■ **Excerpted text**
╭──
Therapeutic Use Exemptions (TUEs) constitute one of the core processes of an anti-doping program. Athletes who suffer from an acute or chronic disease or need a specific kind of therapy for their injuries might need to be treated with a substance that is on the Prohibited List. In that case, they must apply for a TUE in order to provide for a justification if they test positive for said substance in a doping control. Once an athlete submits a TUE request containing medical information provided by their physician, an expert body must thoroughly check for the need of such an exemption before it approves or denies it in order to prevent abuse.
The Badminton World Federation (BWF) has now decided to delegate its entire TUE process to the ITA in a new partnership running for an initial term until the end of 2021. ITA’s specialised TUE department, with the help of its TUE Expert Group, will ensure that Badminton’s TUE applications, reviewal processes and approvals happen independently and in line with the World Anti-Doping Code and the International Standard for Therapeutic Use Exemptions.
Benjamin Cohen, ITA Director General, welcomes this new collaboration: “We are very pleased that the Badminton World Federation has chosen to manage their TUEs by the ITA as an independent expert body. The delegation means that BWF can rest assured their TUE process is handled professionally, that Badminton athletes will receive a fair and unbiased review of their TUE submissions, and that the federation can focus even more on the core aspects of its work. As for any other International Federation that we work with, we will aim to keep sport real for Badminton and hope that our efforts will evolve into a wider partnership in the future.”
BWF President Poul-Erik Høyer said: “This is a positive step forward for us in our endeavour to keep badminton clean. It is great to have the leadership and expertise of the ITA to manage all processes related to Therapeutic Use Exemptions. This new partnership will bolster the already robust set of testing measures we have in place to protect our sport.”
╰──
■ **Record extracts**
╭──
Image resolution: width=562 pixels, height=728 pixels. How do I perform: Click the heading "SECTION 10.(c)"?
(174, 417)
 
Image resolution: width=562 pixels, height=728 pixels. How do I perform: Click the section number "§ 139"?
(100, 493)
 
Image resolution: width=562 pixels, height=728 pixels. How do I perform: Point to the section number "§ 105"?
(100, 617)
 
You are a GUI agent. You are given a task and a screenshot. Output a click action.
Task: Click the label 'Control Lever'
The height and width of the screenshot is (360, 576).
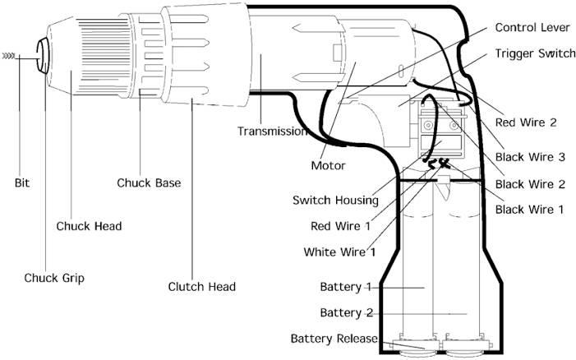(532, 28)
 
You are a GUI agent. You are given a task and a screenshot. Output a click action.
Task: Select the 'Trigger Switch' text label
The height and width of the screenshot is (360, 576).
(535, 53)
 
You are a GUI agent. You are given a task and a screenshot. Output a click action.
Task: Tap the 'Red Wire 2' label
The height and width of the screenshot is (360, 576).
(526, 122)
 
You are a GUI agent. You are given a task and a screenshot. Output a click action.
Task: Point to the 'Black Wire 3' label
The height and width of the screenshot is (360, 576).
(530, 157)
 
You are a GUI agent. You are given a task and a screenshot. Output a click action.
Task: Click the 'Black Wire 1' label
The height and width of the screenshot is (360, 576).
(529, 210)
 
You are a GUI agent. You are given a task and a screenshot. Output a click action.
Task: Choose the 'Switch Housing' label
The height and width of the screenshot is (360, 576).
(335, 201)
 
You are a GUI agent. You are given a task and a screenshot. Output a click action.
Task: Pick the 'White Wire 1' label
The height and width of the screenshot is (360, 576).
(339, 252)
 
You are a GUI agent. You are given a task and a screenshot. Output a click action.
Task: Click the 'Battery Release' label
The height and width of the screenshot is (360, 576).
(334, 339)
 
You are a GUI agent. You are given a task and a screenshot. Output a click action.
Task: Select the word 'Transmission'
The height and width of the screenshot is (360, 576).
(271, 132)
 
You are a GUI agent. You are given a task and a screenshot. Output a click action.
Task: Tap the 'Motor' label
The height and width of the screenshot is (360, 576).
(328, 166)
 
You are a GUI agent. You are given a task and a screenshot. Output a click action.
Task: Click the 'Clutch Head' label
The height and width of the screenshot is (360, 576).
(201, 287)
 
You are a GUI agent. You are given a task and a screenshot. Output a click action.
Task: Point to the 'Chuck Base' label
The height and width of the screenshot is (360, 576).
(149, 183)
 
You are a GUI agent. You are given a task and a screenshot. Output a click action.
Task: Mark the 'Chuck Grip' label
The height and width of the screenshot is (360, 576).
(54, 278)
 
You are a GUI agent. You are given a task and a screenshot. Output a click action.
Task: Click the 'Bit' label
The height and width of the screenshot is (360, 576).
(22, 183)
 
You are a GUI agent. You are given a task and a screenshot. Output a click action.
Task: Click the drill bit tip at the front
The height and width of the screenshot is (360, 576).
(3, 56)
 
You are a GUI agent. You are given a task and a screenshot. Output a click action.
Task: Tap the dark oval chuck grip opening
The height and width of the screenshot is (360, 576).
(43, 56)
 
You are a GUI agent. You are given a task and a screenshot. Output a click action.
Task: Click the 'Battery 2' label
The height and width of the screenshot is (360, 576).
(347, 313)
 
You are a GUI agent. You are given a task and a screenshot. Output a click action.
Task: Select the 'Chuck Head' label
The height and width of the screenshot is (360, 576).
(89, 226)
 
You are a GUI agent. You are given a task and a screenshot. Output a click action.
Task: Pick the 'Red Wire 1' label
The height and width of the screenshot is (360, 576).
(340, 226)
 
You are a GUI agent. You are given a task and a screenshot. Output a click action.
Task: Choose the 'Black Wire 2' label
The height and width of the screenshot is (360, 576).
(530, 184)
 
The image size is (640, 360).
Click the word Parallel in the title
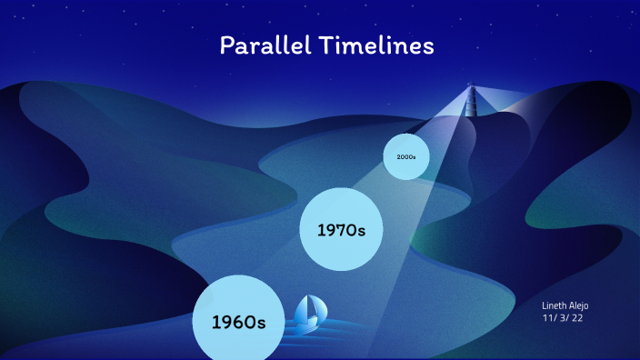[x=263, y=45]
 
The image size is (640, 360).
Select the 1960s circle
[x=237, y=319]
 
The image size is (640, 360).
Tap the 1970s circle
[x=341, y=228]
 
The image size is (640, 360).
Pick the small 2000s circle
[x=405, y=156]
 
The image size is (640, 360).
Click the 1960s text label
[x=237, y=322]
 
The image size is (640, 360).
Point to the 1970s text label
[x=341, y=231]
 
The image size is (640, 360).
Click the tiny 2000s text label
[x=405, y=156]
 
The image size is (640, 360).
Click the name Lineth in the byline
[x=555, y=306]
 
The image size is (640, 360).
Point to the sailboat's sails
[x=308, y=308]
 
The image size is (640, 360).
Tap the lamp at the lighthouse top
[x=471, y=86]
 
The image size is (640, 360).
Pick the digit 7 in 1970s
[x=337, y=231]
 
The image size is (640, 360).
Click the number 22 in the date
[x=576, y=319]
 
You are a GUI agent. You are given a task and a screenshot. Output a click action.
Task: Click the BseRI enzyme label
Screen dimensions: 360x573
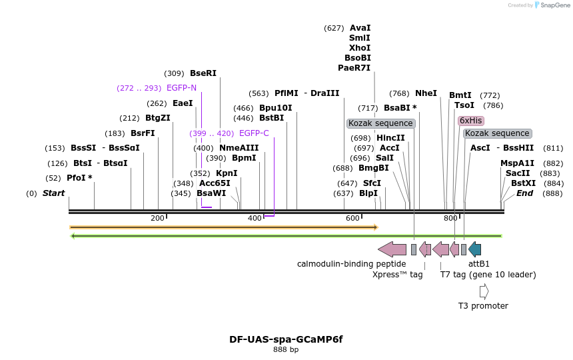pyautogui.click(x=203, y=73)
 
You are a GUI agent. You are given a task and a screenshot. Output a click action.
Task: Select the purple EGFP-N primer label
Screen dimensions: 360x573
pyautogui.click(x=181, y=88)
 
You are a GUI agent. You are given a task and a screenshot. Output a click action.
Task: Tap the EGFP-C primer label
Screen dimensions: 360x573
pyautogui.click(x=254, y=133)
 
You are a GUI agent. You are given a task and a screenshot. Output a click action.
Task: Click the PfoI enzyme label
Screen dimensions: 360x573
pyautogui.click(x=79, y=178)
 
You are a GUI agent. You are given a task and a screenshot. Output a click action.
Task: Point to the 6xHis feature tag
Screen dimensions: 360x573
pyautogui.click(x=470, y=121)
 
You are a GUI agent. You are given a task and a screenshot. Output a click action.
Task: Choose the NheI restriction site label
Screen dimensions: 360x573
pyautogui.click(x=426, y=93)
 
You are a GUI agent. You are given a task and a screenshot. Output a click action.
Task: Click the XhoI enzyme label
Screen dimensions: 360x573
pyautogui.click(x=360, y=48)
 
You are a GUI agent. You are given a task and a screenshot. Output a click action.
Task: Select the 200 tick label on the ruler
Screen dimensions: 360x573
pyautogui.click(x=157, y=219)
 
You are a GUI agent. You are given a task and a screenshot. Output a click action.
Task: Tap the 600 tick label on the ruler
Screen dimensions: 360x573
pyautogui.click(x=352, y=219)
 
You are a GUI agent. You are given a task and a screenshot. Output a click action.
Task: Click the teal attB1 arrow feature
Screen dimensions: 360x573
pyautogui.click(x=474, y=249)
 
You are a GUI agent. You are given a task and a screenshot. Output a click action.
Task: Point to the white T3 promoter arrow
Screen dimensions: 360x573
pyautogui.click(x=484, y=291)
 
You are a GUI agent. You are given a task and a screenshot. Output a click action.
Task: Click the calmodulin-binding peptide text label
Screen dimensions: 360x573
pyautogui.click(x=351, y=264)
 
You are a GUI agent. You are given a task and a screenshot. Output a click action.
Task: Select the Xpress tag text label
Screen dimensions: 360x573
pyautogui.click(x=397, y=274)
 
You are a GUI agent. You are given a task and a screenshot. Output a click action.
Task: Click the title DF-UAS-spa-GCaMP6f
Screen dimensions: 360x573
pyautogui.click(x=286, y=339)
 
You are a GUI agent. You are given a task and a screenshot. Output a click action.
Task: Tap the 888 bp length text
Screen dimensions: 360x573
pyautogui.click(x=286, y=349)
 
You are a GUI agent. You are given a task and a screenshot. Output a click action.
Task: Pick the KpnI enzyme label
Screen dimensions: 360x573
pyautogui.click(x=227, y=173)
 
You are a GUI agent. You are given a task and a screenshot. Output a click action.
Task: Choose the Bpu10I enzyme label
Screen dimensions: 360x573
pyautogui.click(x=275, y=108)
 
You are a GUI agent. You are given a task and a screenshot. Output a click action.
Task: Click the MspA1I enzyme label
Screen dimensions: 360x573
pyautogui.click(x=518, y=163)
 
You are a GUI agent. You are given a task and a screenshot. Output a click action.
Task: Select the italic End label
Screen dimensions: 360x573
╰──
■ **Check your understanding**
1. Translate this sentence from the TUE announcement into Spanish: "Therapeutic Use Exemptions (TUEs) constitute one of the core processes of an anti-doping program."
2. Answer these questions from the TUE announcement:
(a) Until when does the initial term of the new partnership run?
(b) Who is the ITA Director General?
(c) Who is the BWF President?
3. Output the stretch of the TUE announcement from "The Badminton World Federation (BWF)" through "for Therapeutic Use Exemptions.", word for word.

■ **Solutions to each task**
1. Las exenciones por uso terapéutico (TUE) constituyen uno de los procesos centrales de un programa antidopaje.

2.
(a) Until the end of 2021.
(b) Benjamin Cohen.
(c) Poul-Erik Høyer.

3.
The Badminton World Federation (BWF) has now decided to delegate its entire TUE process to the ITA in a new partnership running for an initial term until the end of 2021. ITA’s specialised TUE department, with the help of its TUE Expert Group, will ensure that Badminton’s TUE applications, reviewal processes and approvals happen independently and in line with the World Anti-Doping Code and the International Standard for Therapeutic Use Exemptions.